Cet échec est dû à plusieurs facteurs notamment à l'exigence de l'opposition de ne pas siéger avec le ministre de l'Intérieur M.Driss Basri, mais aussi à des conflits personnels liés à la répartition des portefeuils ministériels et au manque de coordination entre les partenaires de la Koutla démocratique.
La contestation par l'opposition du tiers du Parlement élu indirectement et l'échec des deux tentatives de l'alternance consensuelle ont rendu nécessaire la mise en œuvre d'une nouvelle approche consensuelle visant à réviser la constitution de manière à bénéficier de l'unanimité et à préparer les conditions objectives et subjectives pour la réalisation de l'alternance.
Sur le plan politique, les deux premières années -1993.1995- qui ont suivi les élections législatives ont été marquées par une libération et une ouverture plus grande du pouvoir en direction de l'opposition.
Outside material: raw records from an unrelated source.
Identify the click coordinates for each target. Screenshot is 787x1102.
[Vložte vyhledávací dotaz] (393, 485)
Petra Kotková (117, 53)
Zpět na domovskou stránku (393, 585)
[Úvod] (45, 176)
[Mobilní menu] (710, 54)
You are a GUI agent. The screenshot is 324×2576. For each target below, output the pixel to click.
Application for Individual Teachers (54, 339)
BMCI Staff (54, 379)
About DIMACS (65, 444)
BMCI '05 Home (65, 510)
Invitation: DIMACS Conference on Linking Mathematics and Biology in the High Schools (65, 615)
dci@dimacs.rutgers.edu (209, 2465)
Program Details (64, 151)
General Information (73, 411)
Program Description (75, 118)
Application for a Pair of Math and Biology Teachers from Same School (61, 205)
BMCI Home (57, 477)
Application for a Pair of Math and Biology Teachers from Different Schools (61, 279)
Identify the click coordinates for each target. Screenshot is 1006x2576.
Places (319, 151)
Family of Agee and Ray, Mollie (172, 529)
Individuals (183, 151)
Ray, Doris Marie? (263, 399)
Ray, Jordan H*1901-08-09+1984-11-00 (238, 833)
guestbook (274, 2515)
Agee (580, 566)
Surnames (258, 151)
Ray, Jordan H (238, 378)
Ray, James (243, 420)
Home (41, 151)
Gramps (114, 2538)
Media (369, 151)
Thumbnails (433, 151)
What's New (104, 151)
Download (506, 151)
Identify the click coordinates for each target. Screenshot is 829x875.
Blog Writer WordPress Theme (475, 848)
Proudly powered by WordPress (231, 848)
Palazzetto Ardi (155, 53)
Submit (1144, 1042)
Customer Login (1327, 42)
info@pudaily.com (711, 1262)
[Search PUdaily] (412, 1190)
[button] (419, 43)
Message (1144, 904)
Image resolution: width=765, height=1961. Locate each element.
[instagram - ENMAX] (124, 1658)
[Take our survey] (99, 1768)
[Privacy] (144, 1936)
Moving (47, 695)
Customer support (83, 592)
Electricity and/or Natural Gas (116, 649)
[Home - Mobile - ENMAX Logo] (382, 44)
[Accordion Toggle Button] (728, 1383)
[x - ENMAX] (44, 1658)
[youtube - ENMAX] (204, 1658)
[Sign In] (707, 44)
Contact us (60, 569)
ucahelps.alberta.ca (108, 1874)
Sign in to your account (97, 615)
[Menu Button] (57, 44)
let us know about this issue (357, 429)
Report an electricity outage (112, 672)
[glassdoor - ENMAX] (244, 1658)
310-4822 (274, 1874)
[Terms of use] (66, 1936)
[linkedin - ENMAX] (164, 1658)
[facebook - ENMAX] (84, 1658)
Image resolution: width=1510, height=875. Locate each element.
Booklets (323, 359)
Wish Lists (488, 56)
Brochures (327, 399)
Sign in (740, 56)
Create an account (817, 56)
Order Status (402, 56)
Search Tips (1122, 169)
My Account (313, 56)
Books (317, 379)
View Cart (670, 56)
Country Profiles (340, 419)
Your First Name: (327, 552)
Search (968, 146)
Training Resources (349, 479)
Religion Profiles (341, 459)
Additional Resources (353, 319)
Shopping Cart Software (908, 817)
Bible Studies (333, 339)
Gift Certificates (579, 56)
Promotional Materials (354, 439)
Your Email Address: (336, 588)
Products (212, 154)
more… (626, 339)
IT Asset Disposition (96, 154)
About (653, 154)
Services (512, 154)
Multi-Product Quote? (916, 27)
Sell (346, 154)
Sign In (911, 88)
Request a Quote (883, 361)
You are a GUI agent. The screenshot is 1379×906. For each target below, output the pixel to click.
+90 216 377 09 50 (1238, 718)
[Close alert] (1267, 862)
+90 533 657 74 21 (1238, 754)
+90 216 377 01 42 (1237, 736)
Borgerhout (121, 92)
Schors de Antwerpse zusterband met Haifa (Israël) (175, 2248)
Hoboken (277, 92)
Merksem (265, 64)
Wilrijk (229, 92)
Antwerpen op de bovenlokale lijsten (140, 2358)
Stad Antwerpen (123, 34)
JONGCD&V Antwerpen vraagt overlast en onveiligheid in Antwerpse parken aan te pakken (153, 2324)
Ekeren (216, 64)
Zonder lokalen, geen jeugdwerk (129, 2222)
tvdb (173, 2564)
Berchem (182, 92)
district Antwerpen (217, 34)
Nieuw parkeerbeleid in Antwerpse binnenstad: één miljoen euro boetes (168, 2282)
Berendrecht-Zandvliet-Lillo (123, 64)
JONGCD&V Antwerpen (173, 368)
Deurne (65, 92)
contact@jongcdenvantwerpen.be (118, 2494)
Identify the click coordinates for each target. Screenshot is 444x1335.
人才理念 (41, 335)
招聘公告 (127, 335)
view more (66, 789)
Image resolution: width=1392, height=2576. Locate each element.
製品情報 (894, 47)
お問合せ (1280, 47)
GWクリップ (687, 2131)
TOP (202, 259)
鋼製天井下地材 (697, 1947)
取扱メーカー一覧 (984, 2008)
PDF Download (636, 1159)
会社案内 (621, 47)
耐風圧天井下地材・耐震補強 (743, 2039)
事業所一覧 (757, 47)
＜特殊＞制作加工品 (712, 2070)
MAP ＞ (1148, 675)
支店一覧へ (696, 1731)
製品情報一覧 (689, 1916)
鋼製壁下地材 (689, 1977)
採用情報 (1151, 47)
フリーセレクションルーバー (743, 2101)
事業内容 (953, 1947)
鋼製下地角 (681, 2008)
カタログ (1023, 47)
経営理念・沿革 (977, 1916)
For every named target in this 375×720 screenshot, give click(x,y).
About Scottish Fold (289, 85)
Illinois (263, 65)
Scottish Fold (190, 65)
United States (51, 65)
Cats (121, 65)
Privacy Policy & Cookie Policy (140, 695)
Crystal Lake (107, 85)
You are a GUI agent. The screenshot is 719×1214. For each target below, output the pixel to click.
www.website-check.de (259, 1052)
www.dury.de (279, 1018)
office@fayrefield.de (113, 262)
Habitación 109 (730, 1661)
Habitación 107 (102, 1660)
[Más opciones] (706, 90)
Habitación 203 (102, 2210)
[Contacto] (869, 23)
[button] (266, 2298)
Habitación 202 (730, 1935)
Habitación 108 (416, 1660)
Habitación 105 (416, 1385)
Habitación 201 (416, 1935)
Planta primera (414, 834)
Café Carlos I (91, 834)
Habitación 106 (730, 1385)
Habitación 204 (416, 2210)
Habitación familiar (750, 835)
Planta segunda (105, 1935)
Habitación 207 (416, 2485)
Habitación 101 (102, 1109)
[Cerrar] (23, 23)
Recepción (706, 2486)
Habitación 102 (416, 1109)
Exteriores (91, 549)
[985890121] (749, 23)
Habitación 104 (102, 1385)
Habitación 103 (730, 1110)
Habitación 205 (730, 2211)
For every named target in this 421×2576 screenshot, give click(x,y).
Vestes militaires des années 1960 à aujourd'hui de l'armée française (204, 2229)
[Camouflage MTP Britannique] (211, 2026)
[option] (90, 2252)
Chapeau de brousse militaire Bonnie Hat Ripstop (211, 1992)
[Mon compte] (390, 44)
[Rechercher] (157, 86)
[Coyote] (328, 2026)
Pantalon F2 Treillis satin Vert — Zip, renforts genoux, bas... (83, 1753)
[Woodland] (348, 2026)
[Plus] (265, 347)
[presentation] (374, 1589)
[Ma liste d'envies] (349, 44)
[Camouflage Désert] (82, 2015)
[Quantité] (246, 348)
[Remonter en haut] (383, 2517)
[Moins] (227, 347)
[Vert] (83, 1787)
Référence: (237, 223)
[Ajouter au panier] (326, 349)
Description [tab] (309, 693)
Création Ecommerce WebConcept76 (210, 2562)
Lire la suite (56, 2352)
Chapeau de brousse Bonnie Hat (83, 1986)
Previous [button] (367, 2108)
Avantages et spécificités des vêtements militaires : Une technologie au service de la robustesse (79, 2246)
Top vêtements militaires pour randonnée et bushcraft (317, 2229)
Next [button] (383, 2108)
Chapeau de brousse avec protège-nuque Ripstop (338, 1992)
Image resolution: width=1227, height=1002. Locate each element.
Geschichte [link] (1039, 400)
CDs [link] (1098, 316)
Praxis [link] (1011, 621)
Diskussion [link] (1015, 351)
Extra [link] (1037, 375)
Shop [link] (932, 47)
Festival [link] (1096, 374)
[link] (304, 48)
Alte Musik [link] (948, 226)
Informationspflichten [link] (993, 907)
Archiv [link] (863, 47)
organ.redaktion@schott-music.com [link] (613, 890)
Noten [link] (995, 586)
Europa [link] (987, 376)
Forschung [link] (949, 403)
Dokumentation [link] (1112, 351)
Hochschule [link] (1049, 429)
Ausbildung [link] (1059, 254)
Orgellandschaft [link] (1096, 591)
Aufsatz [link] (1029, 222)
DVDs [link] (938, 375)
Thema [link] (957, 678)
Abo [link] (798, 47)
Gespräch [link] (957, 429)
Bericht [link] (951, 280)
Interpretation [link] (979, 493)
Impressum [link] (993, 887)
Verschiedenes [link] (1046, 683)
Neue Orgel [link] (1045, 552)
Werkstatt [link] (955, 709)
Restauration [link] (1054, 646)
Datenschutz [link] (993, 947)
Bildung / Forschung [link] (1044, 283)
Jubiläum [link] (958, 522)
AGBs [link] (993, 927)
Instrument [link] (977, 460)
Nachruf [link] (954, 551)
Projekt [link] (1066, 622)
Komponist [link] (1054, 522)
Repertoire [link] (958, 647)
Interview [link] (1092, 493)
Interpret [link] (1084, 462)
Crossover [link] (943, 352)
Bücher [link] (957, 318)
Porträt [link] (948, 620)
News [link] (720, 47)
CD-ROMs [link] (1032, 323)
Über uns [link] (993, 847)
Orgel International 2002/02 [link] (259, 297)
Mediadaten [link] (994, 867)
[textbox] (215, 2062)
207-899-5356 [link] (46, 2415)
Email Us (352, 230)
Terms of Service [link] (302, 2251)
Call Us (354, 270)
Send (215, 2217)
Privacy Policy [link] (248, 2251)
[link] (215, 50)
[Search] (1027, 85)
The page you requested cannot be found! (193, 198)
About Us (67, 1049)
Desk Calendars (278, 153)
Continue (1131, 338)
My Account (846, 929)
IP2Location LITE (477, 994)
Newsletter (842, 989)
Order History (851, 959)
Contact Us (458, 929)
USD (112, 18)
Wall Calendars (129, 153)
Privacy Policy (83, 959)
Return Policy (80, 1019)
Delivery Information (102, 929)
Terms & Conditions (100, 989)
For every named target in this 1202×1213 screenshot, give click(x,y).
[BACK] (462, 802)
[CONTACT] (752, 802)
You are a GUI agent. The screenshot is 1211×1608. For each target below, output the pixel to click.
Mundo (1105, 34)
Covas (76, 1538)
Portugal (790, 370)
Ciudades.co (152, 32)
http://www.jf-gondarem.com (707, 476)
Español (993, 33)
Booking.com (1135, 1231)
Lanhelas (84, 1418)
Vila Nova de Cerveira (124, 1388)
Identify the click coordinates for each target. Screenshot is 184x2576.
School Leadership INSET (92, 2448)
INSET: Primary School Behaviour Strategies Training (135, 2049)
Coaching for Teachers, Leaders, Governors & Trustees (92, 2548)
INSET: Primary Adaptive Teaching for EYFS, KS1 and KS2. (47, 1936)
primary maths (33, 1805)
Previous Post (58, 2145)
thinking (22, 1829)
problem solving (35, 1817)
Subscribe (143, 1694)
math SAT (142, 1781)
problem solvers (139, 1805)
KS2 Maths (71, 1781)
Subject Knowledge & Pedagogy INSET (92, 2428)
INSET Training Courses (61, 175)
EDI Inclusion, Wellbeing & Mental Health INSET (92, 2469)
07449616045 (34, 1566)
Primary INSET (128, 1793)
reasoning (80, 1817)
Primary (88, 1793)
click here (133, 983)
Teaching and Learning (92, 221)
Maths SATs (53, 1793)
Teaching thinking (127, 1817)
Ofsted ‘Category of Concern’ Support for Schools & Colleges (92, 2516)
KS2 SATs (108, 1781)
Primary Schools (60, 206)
Cette ouverture s'est manifestée par l'adoption d'un certain nombre de mesures importantes notamment l'abrogation du Dahir de 1935 excessivement répressif en matière d'ordre public, l'amnistie de tous les détenus politiques et des exilés, la création du "ministère des droits de l'Homme et la reconnaissance des langues "Tamazight" et la décision de leur enseignement à l'école…
Par ailleurs, il faut souligner l'esprit du consensus politique qui a marqué le travail parlementaire durant cette cinquième législature puisque sur un total de 149 textes juridiques, le Parlement a adopté plus de 110 à l'unanimité. C'est dire que le signe du consensus politique qui est à la base des avancées démocratiques commence à gagner l'ensemble des acteurs politiques.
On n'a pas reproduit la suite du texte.